Dear Wornick Community,
In the closing exercises of the Tzedakah presentation, I heard our 7th grade students repeat the biblical commandment over and over again, "Lo ta'amod al dam re'echa" (you shall not stand idly by while the blood of your neighbor is spilled). In hearing those words, I could have never imagined how real that commandment would be in these moments. On behalf of Wornick, I want to share and acknowledge our communal heartbreak, pain, sadness, and anger over the death of George Floyd last week. This is the most recent death in a long history of hundreds of years of violence perpetrated against the Black community in this country. I also want to share my deep mourning for the deaths of Ahmaud Arbery and Breonna Taylor, two more heartbreaking examples where violence was committed against members of the Black community. In one of the first pages of the Babylonian Talmud our Rabbis articulate a powerful expression of equality. In reflecting on differences between people of different backgrounds and socioeconomic classes they write, "I am a creation, and they are a creation." There is so much work for us to do until we are able to say that all of the creations of God are treated equally.
As a multi-racial Jewish community, we know that anti-Black racism and violence is happening all the time, not just when someone captures it on video. We know, unfortunately, that so many members of our community have had experiences with such injustice. We stand in solidarity with our Black students and families and commit ourselves in the fight against racism and oppression in America.
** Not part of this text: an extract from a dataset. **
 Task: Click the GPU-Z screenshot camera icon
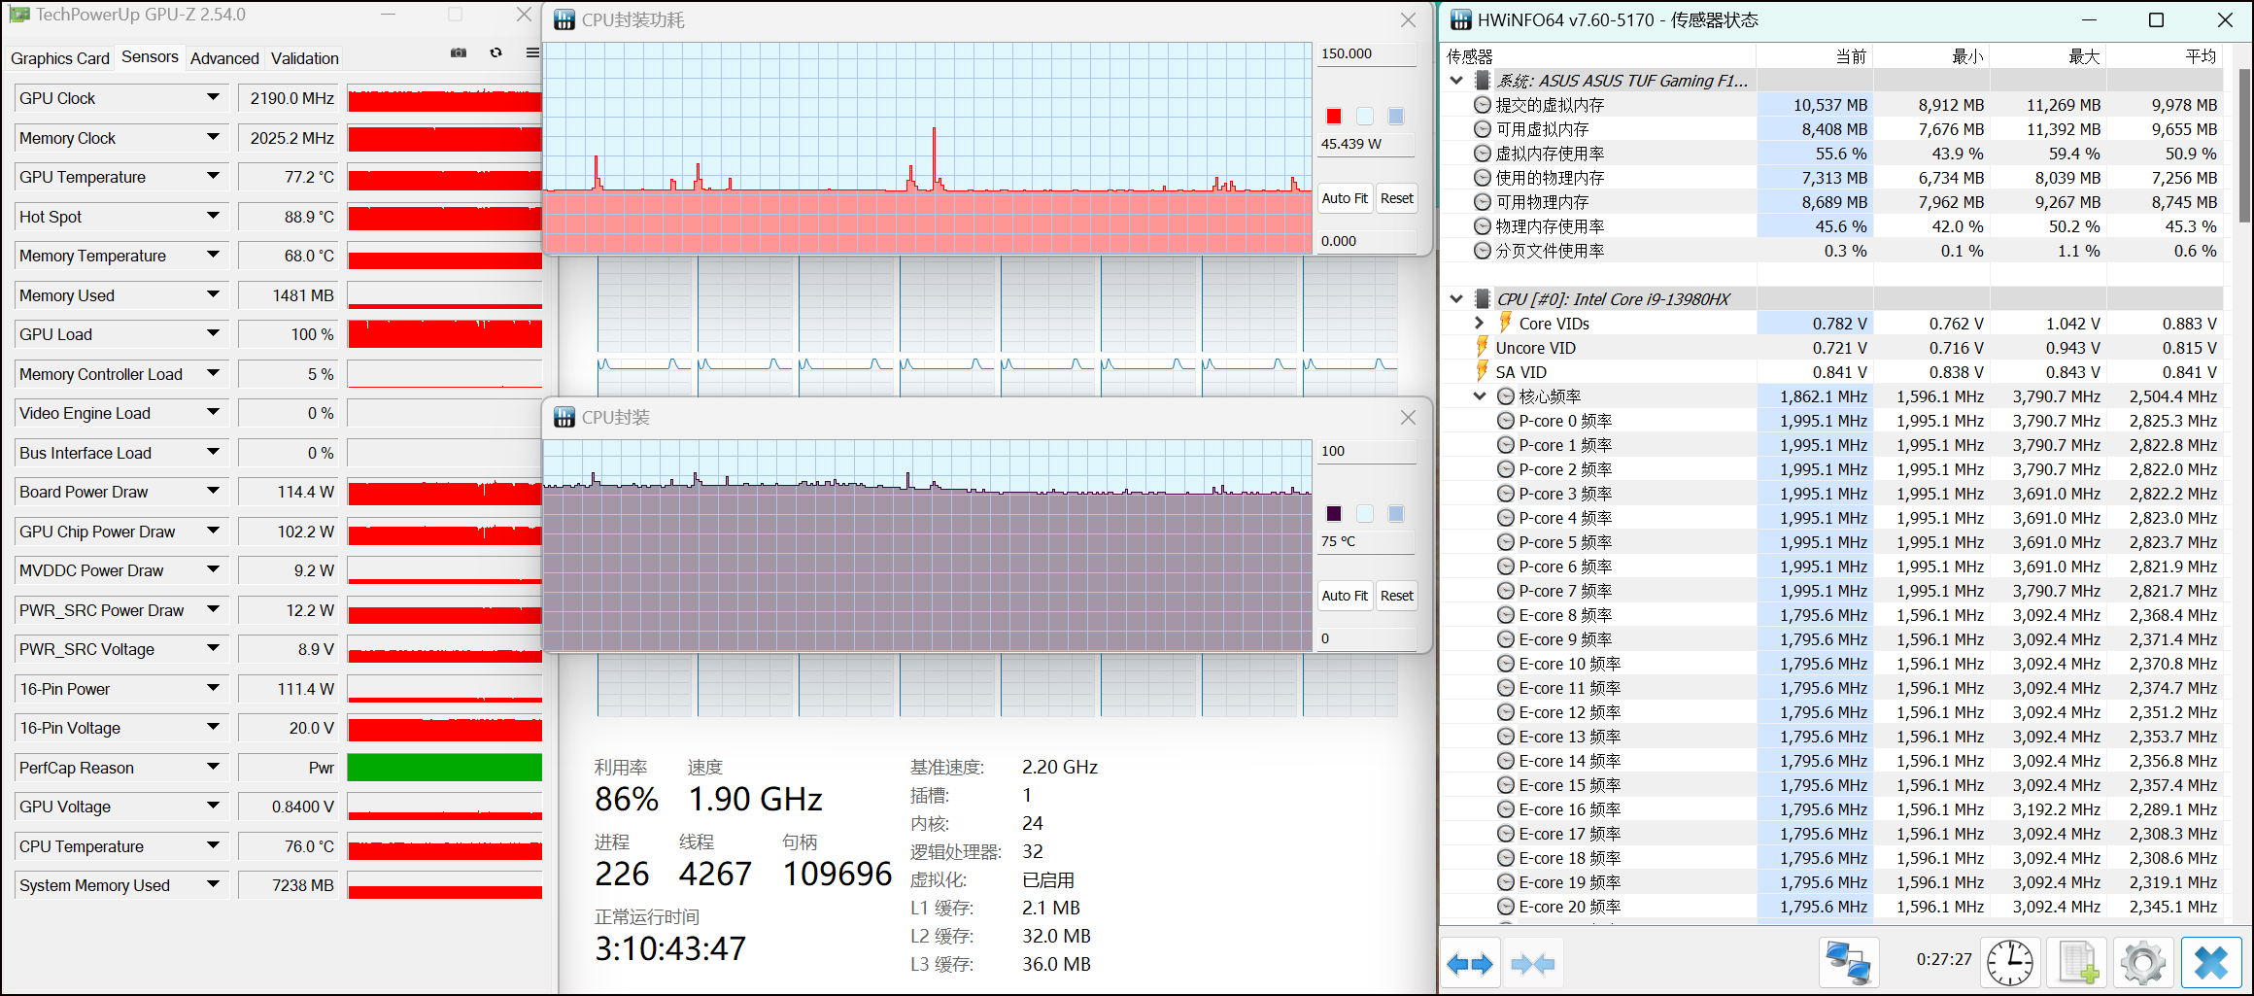(459, 53)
Our school's mission is to develop leaders who are committed to a life steeped in Jewish ethics and values. Over the course of this summer we must rise to the occasion and each of us in our own way, ensure that we are living up to the value of "Lo ta'amod al dam re'echa." We cannot stand idly by while the blood of members of our community is being spilled.
In this week's Torah portion, Nasso, we learn about the Nazirites who took purity vows that required them to abstain from things like drinking alcohol, having sexual relations, eating meat, coming into contact with dead bodies or cutting their hair. At a Bat Mitzvah a few years ago, I heard a powerful critique of a Nazirite that is particularly relevant today. One can imagine what motivated a Nazirite to abstain from a life of impurity. They likely looked around and saw corruption, temptation, or sin. But by abstaining from all of these things, the Nazirite didn't actually do anything. He didn't change the behaviors he disliked, he didn't change society around him, he only isolated himself from the rest of the community. In these moments, we must not be like the Nazirite. We cannot define ourselves exclusively by what we are not, or by the behaviors and actions that we abhor. We must each find our own ways to affect change and not be satisfied with our rejection or disgust at the senseless loss of life in the Black community.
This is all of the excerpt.